# INFORMATION PROVIDED:
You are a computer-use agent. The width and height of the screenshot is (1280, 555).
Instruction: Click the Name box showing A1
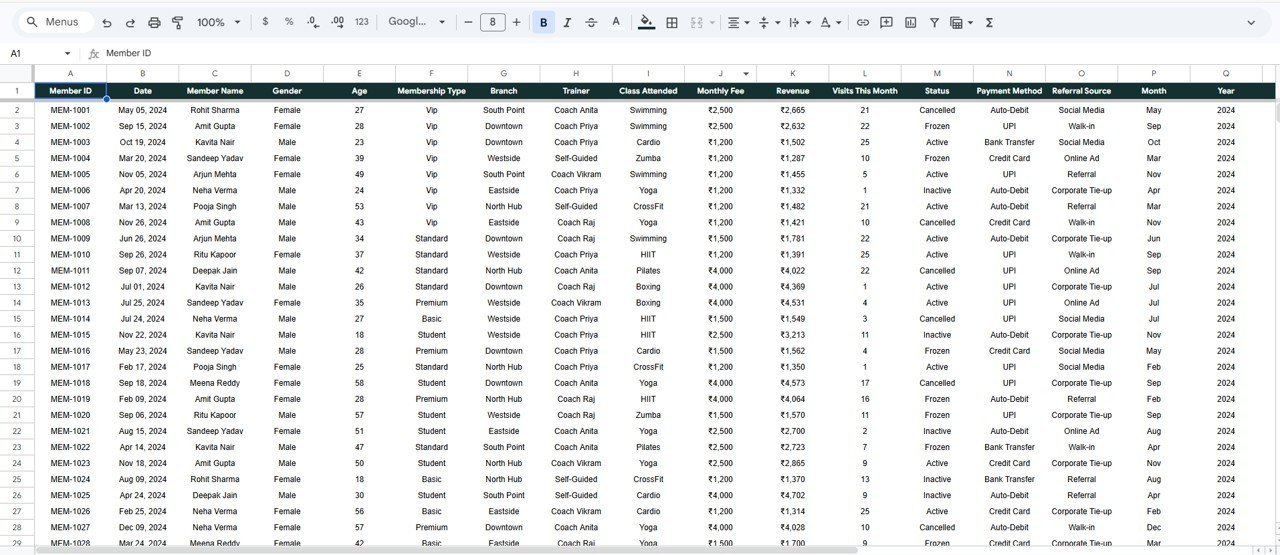(x=38, y=53)
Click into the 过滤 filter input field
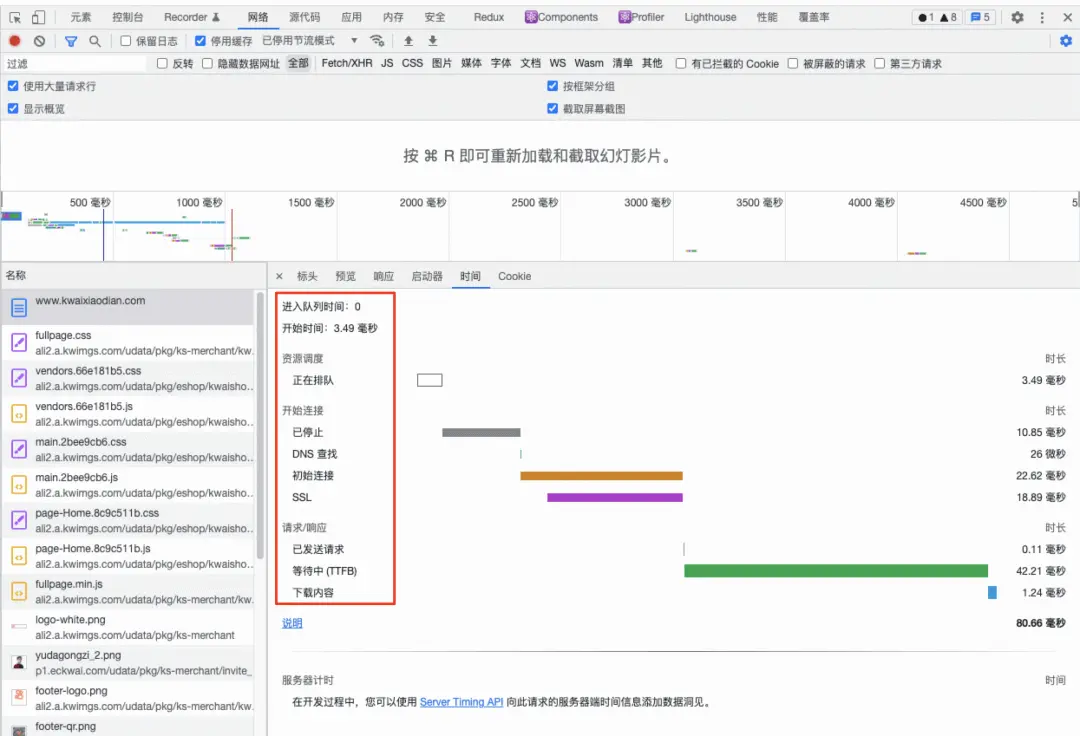 coord(74,63)
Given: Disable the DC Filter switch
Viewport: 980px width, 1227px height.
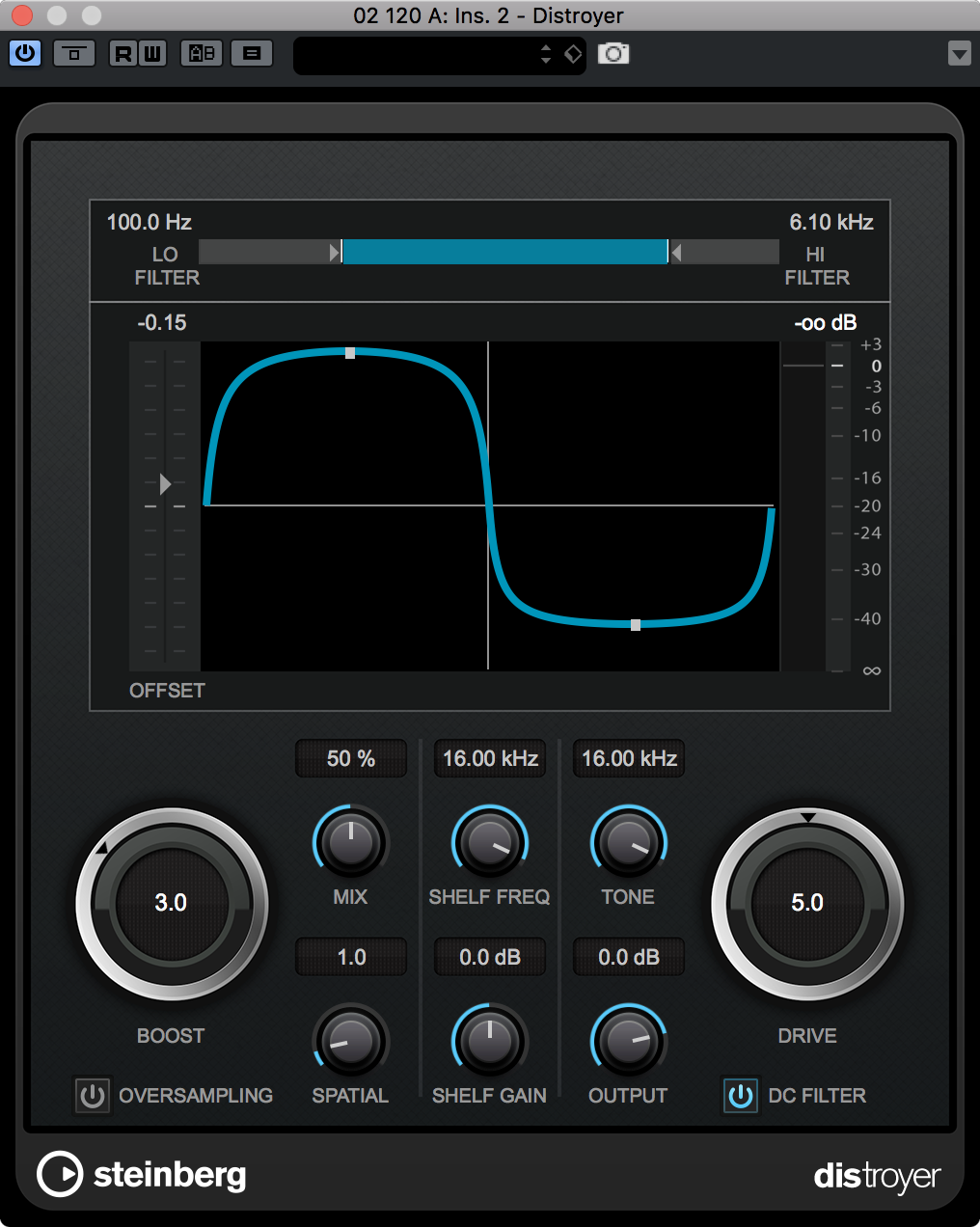Looking at the screenshot, I should (741, 1096).
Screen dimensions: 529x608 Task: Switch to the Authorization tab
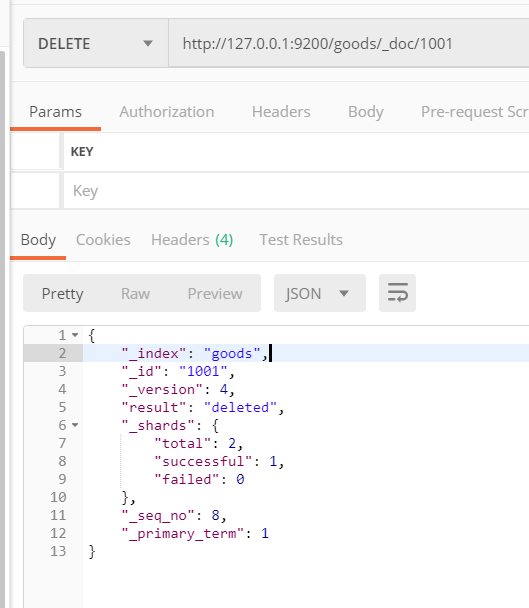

# WRITTEN PROBLEM:
Give back every one of the lines above word for word, leaving out the pictures.

# REPLY:
You are a computer-use agent. The width and height of the screenshot is (1280, 555).
Instruction: Click the Name box showing A1
(x=38, y=53)
Click into the 过滤 filter input field
 coord(74,63)
Given: Disable the DC Filter switch
Viewport: 980px width, 1227px height.
Looking at the screenshot, I should (741, 1096).
Screen dimensions: 529x608 Task: Switch to the Authorization tab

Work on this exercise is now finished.